The number of people, in particular gay men, who have tested positive for STIs including HIV has reached record highs. It is thought that the rise in unprotected sex and drug use in clubs is to blame for the increase in HIV, Chlamydia, Gonorrhoea and Syphilis where there are record high infection rates. The number of gay men who tested positive for the first time for HIV in 2012 was 3,250, which is the highest year on record. There were also 8.500 new cases of Chlamydia, 10,800 new cases of Gonorrhoea, 2,100 new cases of Syphilis and 11,350 other STIs.
Experts believe that the increase in success of treatment for HIV means that people are less likely to take precautions, as it is no longer the life-threatening illness that it was, and so people are less worried about it, and having more unprotected sex as they no longer feel the need to protect themselves from it.
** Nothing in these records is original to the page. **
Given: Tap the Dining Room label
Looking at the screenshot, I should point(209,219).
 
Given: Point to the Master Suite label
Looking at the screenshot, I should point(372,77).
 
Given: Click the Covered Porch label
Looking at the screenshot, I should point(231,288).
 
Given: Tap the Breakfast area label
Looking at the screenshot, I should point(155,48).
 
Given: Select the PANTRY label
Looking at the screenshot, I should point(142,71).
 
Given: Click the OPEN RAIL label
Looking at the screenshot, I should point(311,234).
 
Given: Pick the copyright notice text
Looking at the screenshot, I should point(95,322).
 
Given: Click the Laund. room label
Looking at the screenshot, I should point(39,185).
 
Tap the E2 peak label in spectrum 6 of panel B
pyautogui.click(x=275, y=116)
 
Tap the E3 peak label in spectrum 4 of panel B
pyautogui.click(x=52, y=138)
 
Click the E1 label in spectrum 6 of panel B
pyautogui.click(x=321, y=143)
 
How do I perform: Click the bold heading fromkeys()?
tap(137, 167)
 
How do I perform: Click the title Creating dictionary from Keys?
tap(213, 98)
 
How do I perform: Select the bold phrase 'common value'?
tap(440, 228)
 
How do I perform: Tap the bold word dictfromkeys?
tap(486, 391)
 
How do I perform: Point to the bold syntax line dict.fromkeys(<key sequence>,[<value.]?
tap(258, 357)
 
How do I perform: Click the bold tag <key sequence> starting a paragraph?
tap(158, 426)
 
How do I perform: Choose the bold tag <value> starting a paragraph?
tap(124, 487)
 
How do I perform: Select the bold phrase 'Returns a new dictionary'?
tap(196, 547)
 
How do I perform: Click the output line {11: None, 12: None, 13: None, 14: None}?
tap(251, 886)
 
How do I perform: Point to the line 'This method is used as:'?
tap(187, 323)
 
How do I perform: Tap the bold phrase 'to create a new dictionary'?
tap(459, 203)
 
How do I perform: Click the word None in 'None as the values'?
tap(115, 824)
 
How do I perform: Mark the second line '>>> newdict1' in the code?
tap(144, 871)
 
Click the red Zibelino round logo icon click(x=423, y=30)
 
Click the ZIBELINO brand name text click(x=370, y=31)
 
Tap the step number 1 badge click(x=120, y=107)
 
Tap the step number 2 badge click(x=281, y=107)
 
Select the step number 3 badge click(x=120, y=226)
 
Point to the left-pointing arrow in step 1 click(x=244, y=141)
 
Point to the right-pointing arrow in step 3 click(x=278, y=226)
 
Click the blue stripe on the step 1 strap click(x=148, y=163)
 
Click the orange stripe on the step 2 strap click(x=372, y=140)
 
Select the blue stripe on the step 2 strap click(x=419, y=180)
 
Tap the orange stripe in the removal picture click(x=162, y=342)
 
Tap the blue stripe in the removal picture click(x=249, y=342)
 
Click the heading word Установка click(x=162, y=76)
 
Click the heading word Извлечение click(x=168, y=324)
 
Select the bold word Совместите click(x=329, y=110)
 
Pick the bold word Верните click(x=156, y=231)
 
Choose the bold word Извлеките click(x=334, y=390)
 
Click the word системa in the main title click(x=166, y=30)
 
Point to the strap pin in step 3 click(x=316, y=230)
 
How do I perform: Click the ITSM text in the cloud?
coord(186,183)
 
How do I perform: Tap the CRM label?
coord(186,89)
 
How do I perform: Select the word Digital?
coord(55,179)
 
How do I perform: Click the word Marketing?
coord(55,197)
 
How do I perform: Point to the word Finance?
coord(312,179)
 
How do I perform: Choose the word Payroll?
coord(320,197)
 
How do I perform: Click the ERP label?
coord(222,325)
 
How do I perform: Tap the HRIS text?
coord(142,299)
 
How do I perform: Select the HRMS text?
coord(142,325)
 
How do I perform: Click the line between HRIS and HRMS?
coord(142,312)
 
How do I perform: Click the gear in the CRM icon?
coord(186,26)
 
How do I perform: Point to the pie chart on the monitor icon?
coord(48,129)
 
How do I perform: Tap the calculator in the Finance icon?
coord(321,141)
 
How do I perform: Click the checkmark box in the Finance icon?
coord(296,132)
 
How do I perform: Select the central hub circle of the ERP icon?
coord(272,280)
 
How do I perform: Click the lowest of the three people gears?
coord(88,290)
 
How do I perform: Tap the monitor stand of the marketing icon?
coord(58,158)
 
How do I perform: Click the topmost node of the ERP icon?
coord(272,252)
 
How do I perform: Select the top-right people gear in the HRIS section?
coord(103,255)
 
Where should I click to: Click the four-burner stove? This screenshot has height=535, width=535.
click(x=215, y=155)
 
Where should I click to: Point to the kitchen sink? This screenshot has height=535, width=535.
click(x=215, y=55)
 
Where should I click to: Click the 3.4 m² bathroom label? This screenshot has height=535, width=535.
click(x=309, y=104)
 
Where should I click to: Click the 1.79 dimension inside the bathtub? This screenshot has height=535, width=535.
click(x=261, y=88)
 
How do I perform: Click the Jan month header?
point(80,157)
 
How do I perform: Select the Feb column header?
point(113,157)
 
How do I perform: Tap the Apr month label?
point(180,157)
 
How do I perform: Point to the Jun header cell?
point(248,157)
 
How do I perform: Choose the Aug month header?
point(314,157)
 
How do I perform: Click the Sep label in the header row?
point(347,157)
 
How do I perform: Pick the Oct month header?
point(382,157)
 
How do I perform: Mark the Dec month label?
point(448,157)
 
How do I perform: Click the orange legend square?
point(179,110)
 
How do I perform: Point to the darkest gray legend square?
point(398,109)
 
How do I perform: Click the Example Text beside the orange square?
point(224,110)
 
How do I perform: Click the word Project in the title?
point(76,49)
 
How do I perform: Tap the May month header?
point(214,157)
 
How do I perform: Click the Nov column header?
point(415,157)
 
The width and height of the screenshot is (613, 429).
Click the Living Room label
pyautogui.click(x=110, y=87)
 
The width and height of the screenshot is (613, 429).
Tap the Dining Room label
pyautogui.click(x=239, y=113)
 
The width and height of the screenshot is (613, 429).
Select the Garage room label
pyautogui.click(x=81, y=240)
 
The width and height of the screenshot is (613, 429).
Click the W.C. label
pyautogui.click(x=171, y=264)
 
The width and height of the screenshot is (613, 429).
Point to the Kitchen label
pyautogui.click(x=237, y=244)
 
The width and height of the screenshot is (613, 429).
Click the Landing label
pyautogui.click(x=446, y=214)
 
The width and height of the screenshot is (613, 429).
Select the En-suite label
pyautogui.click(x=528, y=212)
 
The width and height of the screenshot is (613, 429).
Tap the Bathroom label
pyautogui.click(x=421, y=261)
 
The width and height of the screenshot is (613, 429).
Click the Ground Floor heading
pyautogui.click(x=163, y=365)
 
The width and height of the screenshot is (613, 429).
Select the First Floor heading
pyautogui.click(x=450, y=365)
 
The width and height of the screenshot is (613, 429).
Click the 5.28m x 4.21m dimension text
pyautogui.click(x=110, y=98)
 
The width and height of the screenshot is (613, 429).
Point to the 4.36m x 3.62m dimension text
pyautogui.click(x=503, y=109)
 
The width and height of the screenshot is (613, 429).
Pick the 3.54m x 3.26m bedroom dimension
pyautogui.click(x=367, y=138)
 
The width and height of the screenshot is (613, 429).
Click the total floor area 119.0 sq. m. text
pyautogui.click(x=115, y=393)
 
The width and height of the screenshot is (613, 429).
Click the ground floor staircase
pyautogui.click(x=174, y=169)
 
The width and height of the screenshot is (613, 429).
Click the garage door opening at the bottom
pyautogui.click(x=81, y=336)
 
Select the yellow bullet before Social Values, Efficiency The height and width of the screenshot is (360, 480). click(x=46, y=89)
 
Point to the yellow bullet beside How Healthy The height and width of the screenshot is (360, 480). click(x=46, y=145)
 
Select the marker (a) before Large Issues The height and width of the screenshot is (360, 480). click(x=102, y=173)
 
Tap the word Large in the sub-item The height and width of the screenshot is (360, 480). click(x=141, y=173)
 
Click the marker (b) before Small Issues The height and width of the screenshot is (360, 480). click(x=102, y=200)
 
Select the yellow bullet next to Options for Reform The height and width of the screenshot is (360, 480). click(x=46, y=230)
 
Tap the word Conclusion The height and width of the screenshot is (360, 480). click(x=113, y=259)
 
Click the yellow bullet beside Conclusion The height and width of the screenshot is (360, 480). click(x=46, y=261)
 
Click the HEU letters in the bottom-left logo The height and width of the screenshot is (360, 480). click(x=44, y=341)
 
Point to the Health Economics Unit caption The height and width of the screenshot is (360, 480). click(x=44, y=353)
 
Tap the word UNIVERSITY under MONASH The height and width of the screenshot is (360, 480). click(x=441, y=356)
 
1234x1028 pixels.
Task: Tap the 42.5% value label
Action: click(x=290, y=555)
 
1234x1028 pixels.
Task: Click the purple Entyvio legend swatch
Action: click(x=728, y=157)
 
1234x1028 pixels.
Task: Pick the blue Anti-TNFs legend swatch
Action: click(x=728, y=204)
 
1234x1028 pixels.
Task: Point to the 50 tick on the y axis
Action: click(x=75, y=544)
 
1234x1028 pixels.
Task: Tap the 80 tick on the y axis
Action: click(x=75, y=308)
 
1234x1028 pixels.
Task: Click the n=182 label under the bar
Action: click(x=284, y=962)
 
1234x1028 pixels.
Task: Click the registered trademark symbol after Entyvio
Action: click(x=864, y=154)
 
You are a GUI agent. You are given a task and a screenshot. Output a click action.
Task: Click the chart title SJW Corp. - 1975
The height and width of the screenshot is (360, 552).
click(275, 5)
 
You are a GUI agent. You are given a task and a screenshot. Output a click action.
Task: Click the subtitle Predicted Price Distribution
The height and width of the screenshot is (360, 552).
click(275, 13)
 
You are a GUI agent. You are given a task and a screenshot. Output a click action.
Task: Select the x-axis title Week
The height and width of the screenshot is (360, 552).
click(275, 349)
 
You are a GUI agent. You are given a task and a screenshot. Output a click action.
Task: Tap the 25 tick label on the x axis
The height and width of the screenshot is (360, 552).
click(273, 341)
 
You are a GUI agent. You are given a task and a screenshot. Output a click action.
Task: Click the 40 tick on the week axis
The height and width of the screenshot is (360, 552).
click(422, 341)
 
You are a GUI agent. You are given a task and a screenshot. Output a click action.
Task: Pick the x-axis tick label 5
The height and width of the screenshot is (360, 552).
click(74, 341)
There is also complacency around positive people transmitting the virus, which if they are taking their medicine can be a much lower risk than it once was. People are more used to actively managing their disease with apps, and more information than ever before, and can significantly reduce their risk of transmitting HIV.
Other gay men are sero-sorting or looking for partners who have the same HIV status as them, but of course being HIV positive does not stop you getting Chlamydia, Hepatitis C and other STIs which could affect your long term health and be harder for your body to fight if your immune system is compromised.
Changing people’s behaviour can be a difficult and long term campaign, and while the “Don’t Die of Ignorance” Campaign in the 1980s gave the clear message to wear a condom, advances in medical treatment have moved on, but the message has not been updated to help keep people safe.